Contenus. Catherine Thion s’est livrée à une analyse des contenus. Ils portent sur le quotidien du camp (la faim, la boue, la promiscuité, le manque d’intimité, l’angoisse) ; sur la problématique de l’évasion potentielle ; sur les rumeurs incessantes et contradictoires qui assomment les internés ; sur le devenir des familles ; sur les faits de guerre qui peuvent susciter l’espoir où l’inquiétude ; sur le passé ; sur les sentiments personnels et les projets etc. Rédiger une correspondance clandestine nous dit Catherine Thion, c’est braver l’interdit et c’est donc une forme de résistance ; c’est combattre son angoisse, c’est se réaffirmer comme un individu, se ménager un espace de liberté. Dans les toutes dernières lettres écrites avant la déportation, ont rassure les proches, on donne le change, on s’inquiète pour sa famille.
Urgence absolue pour les internés de l’été 1942. Les conditions de détention sont devenues beaucoup plus dures pour les internés de juillet 1942. On ne sort plus du camp, on ne rentre plus dans le camp, on n’a plus droit qu’à une seule carte postale par mois alors qu’on est là pour peu de temps.

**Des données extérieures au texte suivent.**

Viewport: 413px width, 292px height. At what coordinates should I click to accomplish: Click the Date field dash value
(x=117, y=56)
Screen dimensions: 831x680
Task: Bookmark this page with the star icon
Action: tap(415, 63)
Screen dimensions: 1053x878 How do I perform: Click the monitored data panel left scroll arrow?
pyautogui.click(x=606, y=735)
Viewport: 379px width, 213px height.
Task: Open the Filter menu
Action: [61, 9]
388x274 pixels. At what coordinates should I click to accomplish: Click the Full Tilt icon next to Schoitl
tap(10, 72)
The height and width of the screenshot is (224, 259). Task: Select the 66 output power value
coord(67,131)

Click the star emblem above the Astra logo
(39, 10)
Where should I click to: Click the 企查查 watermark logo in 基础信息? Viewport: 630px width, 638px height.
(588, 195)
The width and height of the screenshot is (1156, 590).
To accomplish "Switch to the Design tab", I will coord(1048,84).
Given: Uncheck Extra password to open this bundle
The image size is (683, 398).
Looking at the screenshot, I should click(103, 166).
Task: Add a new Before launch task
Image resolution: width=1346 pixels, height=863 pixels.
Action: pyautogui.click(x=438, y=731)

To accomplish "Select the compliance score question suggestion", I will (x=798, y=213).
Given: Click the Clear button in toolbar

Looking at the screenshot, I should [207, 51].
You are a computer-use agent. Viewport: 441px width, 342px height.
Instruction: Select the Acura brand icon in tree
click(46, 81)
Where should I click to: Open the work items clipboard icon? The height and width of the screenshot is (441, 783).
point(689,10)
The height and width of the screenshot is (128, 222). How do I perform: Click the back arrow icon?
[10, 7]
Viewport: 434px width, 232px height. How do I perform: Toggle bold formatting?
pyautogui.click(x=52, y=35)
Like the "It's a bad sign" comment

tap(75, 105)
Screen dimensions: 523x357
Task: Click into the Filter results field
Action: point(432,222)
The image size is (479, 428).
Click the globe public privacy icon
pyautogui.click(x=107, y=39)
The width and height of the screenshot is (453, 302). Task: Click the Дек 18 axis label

Néanmoins des lettres clandestines sont passées, là encore par les assistantes sociales et les gardiens. Il faut y ajouter les lettres jetées des trains. Les destinataires sont parfois les concierges, quand le signataire sait que la famille est partie avant lui. Le contenu est celui d’une urgence absolue. C’est la terreur d’être séparé de ses frères, de ses soeurs, ou de ses enfants. C’est la faim et le manque d’hygiène. C’est l’annonce du départ.
Lettres de l’ombre. Correspondances illégales dans les camps de concentration nazis
La communication de Jean-Louis Rouhart s’appuie sur son ouvrage Lettres de l’ombre. Correspondances illégales dans les camps de concentration nazis. Il y publie 60 lettres extraites d’un corpus de 333 lettres qui ont été l’objet d’une étude rigoureuse.
Ce sont des lettres » illégales » : parce qu’écrites par des détenus interdits de courrier, parce que ne correspondant pas aux normes réglementaires, parce que écrites dans une langue maternelle et interdite.
Fonctions et aspects de ces lettres. Elles ont une importance vitale (par exemple quand elles permettent d’introduire des médicaments indispensables à la survie de l’interné ou lorsqu’elles ont contribué à faire cesser des expériences mortelles à l’intérieur du camp). Le chercheur a établi une typologie des contenus : il peut être communicatif, informatif, conspiratif, militant, thérapeutique, transcendantal (permettre l’évasion mentale, la réflexion philosophique, la lutte contre la dépersonnalisation).
Valeur épistémologique. Quatre critères ont été identifiés pour évaluer la valeur épistémologique de ces correspondances afin de déterminer dans quelle mesure elle permettent d’accéder à la vérité des camps : il en résulte qu’elles ne sont pas représentatives de la population internée et qu’elles n’ont pas de valeur littéraire ; mais elles ont une grande valeur historique en fournissant des informations fiables sur la réalité des camps.
Typologie. Ces lettres illégales peuvent être classées en diverses catégories : celles qui contiennent des messages secrets, codés ou cryptés ; les lettres illustrées ; les lettres clandestines ; les lettres jetées des trains de déportation ; les lettres enfouies dans le sol des camps.